A French socialist would therefore have imagined – even wished -, 167 years after the Revolution, that the sovereignty of the Republic could be placed under the authority of a monarch, moreover British. A suggestion possibly explained by the tensions of the moment, but also by the profile of Guy Mollet. The man, a former English teacher at the high school in Arras, in the north of France, has never hidden his sympathy for the United Kingdom, which was also noticed by the BBC. The President of the Council “admired Great Britain for its help during the two World Wars and its flourishing welfare state”, assures English public radio, in 2007. A former resistance fighter, the socialist was also fond of the British for their unfailing support during of the two world wars.
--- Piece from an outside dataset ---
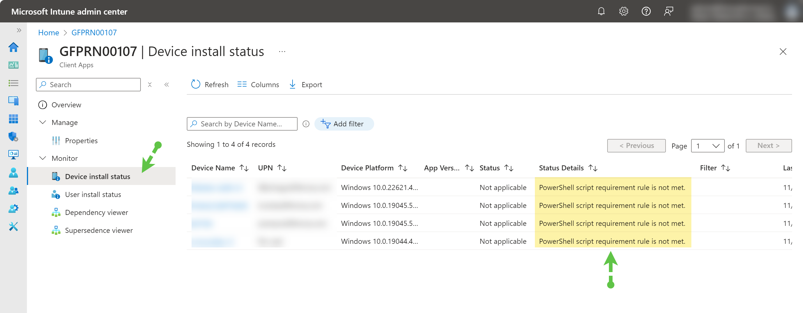
Task: Click the Refresh button
Action: tap(209, 85)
This Anglophilia had also provoked attacks from his political adversaries, as the historian Bernard Ménager explains in his book Guy Mollet: a comrade in the Republic. In 1956, Pierre Poujade, then leader of craftsmen and traders, had been at the origin of a “campaign” ensuring that Guy Mollet could not claim to be “French”. The future Chairman of the Council had answered him through the press. “I belong to an old family of French Protestant origin, which emigrated to England when the Edict of Nantes was revoked. While part of it remained in England, my great-grandfather returned to France in beginning of the 19th century. My great-grandfather was a pastor of the Anglican Church of Canterbury”, he told the Paris-Presse The intransigent.

No trace of “Frengland”

In the wake of these revelations by the British media, French commentators expressed their astonishment, even their skepticism. Questioned by the BBC on the subject, George-Henri Soutou, professor of history at the Sorbonne, choked: “Really I stutter, because this idea is really absurd. The idea of ​​joining the Commonwealth and accepting Her Majesty’s sovereignty would not have been well received. Had it been suggested more recently, Mollet might have found himself in court.” Jacques Myard, then deputy (UMP), had also expressed his indignation. “In truth, I am quite stunned. Previously, I had a good opinion of Mr. Mollet, but I think I will have to revise it, he told the BBC. I am surprised to learn this, because since I learned the story, I’ve never heard of it. It’s not in the textbooks.”

No trace of this episode actually seems to exist in the French archives. Guy Mollet himself does not seem to have made much noise about his initiative. As soon as it was imagined, the dream of “Frengland” was quickly abandoned anyway. If at the end of October, the French and the British tried to overthrow Nasser with the agreement of Israel, the operation was aborted due to the opposition of the United States, the new great power of the 20th century. As for Guy Mollet, failing to put the new sovereign on the throne of France, he contented himself with welcoming her to the Louvre, a few months later, for an official visit.